Director Name: Kerri Woodberry
Author Category: Other Specialty Resident
Presentation Category: Basic Science Research
Abstract Category: General Reconstruction
Wounds secondary to burns, trauma, or oncologic resection often require skin grafting. While autologous skin grafts are generally preferred for defect coverage, donor availability may be limited. When autograft supply is inadequate, skin allografts serve as alternatives. Given the highly immunogenic nature of skin, repeat application of cutaneous allografts is often necessary, with subsequent associated risks. Many current immunosuppressive medications are focused on the adaptive immune response. We sought to evaluate the role of neutrophil extracellular traps (NETs), which play a role in transplant rejection through the innate immune response. We investigated the potential effect of modulating the neutrophil response using an agent known to block neutrophil function, hydroxychloroquine (HCQ), on gross or histological rejection of skin allografts in mice. The study consisted of an HCQ-treated and control group, (n=8 per group) that were evaluated with daily photos. Histology was collected on days 4, 6, 8, and 12. NET cDNA was evaluated on days 6,8, and 12 in serum samples.
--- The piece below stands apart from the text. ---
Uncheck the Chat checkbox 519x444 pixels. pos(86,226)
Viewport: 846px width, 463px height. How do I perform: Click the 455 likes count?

We found no statistical difference between the allografted mice receiving HCQ vs control in planimetry analysis of graft rejection. Although non-significant, there was a trend towards improved survival in HCQ-treated mice. Although we noted double the NET cDNA in control vs. HCQ-treated mice on POD 8, there was no significant difference between serum NET levels at post-op day 6, 8, or 12. These data were underpowered to reveal statistical significance but demonstrate important pilot data for future studies to further elucidate HCQ's role in preventing or delaying cutaneous allograft rejection.